Jesus gave the local church the authority of the keys to officially affirm and oversee citizens of his kingdom. Churches do not make people Christians. The Spirit does that. But churches have the declarative authority and responsibility for making public statements before the nations about who is and isn’t a Christian. A church’s act of excommunication, therefore, does not consist of physically and forcibly removing the individual from its public gatherings, as if the church had the state’s power of the sword to physically move people’s bodies; rather, it consists of the public statement that it can no longer vouch for an individual’s citizenship in heaven. Excommunication is a church’s declaration that it can no longer affirm that an individual is a Christian.
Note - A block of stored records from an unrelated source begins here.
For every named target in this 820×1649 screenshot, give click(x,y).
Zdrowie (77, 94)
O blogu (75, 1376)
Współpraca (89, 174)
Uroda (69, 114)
4. Membership as submission.
Christians are called, as a matter of obedience to Christ, to submit to the affirmation and oversight of local churches. When threatened by a possible act of discipline, therefore, church members cannot simply preempt the church’s action with a resignation. That would be analogous to an individual resigning his national citizenship before a court could prosecute the criminal activity for which he had been indicted.
5 Principles for the Process of Church Discipline
- The process should involve as few people as possible for yielding repentance.
- When the process moves beyond one or several people, church leaders should lead the process.
- The length of the process depends on how long it takes to establish that a person is characteristically unrepentant.
- Individuals should receive the benefit of the doubt until the evidence indicates otherwise.
- Leaders should involve and instruct the congregation as appropriate.
What Excommunication Signifies
“The church removes its public affirmation by barring the member from the Lord’s Table. It takes away his passport and announces that it can no longer formally affirm the individual’s citizenship in Christ’s kingdom” (p. 50).
1 of 3 Conclusions Churches Need to Arrive at before Determining It Is Time to Act
- When a church becomes convinced that a person is genuinely repentant, it should not proceed with any form of discipline (and I cannot think of a single exception to this principle).
- When a church becomes convinced that a person is characteristically (not temporarily) unrepentant, it should proceed with excommunication.
- When a sin is so deliberate, repugnant, and indicative of a deep double-mindedness that a congregation is left unable to give credence to a profession of repentance, at least until time has passed and trust has been re-earned, it should proceed with excommunication, determining to test for repentance after the fact.